**Task description**
Pull every line from the records that has the word "user" in it.

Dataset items
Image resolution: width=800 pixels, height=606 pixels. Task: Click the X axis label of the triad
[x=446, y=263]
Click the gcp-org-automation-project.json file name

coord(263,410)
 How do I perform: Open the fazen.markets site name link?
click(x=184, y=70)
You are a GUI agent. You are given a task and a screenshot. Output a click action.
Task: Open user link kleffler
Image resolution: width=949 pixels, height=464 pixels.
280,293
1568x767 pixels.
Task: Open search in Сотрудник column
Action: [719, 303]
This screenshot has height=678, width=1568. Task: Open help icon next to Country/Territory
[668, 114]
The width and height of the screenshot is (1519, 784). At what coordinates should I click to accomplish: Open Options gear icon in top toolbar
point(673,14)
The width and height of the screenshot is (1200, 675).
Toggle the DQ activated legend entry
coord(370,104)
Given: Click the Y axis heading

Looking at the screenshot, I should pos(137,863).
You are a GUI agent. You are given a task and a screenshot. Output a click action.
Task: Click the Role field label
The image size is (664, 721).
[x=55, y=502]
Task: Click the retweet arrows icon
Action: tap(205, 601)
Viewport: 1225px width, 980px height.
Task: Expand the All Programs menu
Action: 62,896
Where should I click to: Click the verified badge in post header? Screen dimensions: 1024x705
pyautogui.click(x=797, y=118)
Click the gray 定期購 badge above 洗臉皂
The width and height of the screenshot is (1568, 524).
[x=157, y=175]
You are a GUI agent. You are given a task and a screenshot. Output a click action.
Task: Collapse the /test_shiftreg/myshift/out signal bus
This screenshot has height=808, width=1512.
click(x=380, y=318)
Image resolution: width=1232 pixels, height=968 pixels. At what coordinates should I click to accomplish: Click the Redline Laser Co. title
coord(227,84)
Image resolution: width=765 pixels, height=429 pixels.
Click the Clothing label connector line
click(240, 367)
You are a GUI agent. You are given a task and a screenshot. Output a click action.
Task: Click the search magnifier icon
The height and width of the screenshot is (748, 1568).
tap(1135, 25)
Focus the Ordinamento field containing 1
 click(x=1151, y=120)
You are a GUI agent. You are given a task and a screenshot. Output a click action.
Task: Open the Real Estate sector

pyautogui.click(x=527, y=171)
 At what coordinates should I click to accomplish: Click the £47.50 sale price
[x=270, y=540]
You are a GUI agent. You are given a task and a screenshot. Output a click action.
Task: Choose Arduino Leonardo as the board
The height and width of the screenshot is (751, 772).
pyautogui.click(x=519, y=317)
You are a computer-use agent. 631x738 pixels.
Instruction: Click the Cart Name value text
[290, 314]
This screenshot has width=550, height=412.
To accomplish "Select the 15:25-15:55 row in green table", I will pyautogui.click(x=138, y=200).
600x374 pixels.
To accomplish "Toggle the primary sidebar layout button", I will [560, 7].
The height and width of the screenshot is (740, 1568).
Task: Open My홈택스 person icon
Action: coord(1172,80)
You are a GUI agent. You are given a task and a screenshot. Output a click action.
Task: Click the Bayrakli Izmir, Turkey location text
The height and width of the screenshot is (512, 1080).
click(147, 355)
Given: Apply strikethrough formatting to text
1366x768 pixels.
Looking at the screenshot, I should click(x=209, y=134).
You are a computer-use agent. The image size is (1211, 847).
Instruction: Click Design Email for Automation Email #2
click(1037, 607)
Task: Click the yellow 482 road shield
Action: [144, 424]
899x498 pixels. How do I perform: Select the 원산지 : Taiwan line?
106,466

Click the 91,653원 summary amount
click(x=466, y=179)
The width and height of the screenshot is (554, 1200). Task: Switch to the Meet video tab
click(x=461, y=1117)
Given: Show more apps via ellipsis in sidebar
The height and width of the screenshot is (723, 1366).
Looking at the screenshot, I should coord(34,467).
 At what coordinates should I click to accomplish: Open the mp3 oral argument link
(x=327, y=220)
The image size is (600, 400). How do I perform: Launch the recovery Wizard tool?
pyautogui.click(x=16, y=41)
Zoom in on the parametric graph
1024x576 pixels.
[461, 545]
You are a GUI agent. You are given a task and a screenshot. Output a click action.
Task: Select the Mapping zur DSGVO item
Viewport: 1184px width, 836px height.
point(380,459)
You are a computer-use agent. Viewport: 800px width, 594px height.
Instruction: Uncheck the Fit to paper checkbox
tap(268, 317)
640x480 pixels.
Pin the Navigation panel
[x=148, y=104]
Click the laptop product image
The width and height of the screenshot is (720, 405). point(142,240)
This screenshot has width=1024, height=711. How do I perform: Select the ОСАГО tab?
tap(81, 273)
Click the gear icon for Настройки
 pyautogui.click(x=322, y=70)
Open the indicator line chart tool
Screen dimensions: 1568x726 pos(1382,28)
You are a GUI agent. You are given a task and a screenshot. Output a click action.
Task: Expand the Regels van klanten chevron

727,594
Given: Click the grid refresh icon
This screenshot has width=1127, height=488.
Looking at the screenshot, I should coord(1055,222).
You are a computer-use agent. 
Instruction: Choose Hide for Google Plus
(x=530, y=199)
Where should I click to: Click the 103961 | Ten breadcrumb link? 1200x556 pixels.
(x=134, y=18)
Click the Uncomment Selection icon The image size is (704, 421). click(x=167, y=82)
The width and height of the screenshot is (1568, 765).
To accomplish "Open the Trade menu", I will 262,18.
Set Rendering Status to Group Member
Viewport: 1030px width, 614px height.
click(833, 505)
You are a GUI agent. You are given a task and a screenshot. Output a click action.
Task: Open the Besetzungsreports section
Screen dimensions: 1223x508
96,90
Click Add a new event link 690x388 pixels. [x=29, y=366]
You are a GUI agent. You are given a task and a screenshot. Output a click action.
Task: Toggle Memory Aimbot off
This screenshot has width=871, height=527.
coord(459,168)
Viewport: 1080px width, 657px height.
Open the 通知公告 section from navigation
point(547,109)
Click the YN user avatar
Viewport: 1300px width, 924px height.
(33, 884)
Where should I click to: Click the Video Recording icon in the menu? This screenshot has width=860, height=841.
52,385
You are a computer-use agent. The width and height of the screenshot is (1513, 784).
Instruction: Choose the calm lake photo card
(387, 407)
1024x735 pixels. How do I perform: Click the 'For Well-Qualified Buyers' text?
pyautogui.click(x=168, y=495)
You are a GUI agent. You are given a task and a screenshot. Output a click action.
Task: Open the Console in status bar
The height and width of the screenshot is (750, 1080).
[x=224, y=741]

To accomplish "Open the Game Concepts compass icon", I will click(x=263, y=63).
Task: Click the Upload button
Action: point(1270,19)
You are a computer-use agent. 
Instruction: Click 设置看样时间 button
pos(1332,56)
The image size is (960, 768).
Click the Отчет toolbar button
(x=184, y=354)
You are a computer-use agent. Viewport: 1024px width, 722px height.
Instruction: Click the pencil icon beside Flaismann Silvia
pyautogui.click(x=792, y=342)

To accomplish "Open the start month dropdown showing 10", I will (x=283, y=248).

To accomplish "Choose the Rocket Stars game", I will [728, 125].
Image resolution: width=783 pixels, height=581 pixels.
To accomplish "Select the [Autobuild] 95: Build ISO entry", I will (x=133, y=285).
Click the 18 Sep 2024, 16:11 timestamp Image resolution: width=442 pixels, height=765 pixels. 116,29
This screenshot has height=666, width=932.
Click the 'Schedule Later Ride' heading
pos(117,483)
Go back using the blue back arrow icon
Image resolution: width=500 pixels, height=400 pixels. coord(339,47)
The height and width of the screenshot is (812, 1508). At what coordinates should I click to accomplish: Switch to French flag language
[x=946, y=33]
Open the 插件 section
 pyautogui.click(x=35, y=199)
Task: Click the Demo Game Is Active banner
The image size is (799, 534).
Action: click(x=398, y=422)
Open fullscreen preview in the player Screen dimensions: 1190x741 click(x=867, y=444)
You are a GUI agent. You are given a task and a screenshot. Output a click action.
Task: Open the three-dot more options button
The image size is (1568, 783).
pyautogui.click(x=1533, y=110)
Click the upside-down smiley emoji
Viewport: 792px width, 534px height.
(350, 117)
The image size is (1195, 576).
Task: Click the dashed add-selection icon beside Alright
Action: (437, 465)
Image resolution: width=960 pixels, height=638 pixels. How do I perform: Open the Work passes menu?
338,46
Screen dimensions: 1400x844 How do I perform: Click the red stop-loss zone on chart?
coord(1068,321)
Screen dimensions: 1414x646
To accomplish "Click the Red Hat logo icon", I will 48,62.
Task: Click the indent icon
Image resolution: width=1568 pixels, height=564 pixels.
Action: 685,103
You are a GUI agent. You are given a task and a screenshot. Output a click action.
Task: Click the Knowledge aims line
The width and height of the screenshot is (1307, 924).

**Result for this task**
Task: Open user link kleffler
Click the YN user avatar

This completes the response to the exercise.